Requirement: Gather every line of the entries that includes the word "skuteczne".

Data supplied:
*****
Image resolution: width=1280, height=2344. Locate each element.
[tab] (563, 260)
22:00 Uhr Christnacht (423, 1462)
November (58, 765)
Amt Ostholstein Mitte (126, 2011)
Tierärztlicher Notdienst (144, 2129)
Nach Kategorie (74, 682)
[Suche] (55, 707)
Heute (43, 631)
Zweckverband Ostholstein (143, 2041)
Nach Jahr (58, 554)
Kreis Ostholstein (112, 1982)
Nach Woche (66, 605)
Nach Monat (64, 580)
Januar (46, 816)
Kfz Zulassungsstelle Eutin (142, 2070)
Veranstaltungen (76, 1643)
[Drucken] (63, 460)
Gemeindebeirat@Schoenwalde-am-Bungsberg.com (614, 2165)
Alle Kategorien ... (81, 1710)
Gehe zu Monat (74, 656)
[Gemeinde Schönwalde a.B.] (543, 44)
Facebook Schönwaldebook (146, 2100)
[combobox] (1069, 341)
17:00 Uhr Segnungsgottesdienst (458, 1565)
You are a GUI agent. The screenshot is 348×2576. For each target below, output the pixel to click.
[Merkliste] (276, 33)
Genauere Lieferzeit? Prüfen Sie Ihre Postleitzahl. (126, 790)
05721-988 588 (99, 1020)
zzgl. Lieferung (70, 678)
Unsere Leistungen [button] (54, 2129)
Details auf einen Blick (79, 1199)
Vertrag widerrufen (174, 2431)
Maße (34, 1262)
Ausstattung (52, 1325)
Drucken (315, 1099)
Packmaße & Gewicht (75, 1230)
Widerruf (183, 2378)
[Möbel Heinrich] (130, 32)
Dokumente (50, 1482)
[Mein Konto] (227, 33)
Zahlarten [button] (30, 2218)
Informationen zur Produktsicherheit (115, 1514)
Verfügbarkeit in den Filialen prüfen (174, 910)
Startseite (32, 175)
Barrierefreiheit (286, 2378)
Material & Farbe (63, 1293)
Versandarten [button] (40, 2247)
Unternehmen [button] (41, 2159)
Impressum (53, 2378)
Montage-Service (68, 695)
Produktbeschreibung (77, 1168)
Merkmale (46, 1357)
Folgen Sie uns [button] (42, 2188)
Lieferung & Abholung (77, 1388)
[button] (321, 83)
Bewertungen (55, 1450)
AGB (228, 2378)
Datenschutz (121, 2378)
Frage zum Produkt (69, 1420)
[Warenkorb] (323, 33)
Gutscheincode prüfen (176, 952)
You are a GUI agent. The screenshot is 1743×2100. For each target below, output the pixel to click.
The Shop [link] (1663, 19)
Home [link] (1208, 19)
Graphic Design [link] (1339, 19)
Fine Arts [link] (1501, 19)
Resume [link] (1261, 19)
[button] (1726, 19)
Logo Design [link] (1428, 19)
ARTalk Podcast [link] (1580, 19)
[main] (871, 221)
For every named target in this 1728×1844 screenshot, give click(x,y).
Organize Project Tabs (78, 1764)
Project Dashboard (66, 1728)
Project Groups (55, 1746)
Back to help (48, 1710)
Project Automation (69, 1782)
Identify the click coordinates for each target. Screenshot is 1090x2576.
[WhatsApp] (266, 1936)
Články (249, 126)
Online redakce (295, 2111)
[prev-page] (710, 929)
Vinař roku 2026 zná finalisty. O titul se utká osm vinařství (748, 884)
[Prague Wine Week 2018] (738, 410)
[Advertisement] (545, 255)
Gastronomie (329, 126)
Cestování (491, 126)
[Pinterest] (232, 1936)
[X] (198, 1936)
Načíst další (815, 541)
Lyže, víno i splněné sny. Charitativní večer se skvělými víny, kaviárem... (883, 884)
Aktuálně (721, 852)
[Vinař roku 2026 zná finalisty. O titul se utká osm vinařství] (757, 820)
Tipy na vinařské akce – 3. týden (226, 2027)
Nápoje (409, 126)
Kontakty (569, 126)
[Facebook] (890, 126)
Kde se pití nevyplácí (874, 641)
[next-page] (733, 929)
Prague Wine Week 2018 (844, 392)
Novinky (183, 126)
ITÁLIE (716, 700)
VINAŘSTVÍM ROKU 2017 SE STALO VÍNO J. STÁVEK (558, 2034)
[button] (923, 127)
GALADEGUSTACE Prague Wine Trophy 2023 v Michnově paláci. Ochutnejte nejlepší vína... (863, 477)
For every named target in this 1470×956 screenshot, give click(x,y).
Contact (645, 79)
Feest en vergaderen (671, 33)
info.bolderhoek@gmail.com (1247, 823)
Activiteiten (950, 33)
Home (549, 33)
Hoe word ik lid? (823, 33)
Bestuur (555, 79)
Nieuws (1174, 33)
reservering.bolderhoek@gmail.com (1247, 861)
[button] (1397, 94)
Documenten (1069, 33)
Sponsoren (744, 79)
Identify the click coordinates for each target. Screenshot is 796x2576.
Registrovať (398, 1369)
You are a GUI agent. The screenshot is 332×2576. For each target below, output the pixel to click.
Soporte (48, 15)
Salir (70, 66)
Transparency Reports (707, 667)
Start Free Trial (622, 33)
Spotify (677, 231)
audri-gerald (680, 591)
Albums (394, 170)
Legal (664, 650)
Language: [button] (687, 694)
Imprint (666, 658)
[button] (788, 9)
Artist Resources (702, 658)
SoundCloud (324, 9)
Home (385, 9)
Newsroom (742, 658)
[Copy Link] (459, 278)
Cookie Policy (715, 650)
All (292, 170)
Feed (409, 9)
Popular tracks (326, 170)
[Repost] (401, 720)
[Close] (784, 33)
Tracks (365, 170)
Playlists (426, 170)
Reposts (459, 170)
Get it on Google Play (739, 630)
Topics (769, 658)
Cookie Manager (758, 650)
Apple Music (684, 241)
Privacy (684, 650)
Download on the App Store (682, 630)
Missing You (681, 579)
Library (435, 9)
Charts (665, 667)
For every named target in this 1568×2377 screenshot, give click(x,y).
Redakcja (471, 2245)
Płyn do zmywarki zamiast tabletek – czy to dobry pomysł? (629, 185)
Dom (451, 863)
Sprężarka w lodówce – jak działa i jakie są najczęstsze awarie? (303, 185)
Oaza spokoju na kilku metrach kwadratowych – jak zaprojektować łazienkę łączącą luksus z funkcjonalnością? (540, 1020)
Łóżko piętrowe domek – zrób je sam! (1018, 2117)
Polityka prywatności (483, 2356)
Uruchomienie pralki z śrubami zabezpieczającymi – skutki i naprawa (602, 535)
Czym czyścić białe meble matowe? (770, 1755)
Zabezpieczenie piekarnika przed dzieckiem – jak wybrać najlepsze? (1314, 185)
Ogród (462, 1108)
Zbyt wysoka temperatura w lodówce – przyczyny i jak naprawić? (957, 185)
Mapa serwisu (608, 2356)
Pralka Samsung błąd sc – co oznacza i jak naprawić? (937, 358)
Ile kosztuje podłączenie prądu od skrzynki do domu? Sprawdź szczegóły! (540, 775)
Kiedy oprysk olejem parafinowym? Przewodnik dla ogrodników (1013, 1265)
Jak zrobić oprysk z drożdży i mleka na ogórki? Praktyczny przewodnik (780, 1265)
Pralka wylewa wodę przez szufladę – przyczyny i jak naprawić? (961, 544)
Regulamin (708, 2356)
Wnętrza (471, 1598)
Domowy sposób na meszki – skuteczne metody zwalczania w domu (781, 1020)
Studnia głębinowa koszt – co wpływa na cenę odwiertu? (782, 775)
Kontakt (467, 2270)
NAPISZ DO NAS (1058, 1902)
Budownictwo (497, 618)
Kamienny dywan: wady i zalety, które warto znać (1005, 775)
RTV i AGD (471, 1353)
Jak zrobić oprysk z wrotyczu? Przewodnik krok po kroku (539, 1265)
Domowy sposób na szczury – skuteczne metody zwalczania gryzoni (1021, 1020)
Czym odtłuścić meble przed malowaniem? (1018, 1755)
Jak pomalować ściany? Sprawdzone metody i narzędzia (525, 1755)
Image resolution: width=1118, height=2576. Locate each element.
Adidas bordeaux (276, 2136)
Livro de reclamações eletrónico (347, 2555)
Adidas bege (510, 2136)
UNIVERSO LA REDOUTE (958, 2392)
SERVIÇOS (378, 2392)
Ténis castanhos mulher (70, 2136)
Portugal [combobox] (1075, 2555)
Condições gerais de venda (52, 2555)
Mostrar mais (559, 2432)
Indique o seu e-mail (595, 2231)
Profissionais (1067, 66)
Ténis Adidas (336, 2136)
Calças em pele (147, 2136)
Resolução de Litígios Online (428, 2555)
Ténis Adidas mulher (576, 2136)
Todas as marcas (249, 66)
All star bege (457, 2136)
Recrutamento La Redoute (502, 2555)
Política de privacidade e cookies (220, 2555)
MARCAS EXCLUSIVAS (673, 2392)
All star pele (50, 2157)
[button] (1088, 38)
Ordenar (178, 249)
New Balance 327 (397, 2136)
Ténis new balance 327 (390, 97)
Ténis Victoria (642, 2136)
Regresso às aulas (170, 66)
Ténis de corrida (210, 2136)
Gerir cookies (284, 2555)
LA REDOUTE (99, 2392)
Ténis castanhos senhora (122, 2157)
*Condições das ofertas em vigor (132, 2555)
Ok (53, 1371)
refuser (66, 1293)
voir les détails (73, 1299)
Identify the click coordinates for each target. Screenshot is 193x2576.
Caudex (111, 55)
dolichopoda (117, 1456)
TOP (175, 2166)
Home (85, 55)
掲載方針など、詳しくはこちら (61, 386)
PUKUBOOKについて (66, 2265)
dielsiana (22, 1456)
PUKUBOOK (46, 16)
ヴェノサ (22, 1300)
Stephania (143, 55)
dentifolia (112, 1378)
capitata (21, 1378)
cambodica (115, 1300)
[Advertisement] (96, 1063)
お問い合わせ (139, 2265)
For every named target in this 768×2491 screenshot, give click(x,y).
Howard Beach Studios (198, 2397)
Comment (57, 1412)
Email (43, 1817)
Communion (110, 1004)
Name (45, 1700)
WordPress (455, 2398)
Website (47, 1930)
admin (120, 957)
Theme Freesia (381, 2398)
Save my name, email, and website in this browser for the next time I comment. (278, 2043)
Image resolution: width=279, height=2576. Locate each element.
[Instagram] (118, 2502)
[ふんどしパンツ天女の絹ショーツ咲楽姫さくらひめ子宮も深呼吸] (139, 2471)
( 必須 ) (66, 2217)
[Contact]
*****
Your response:
Domowy sposób na meszki – skuteczne metody zwalczania w domu (781, 1020)
Domowy sposób na szczury – skuteczne metody zwalczania gryzoni (1021, 1020)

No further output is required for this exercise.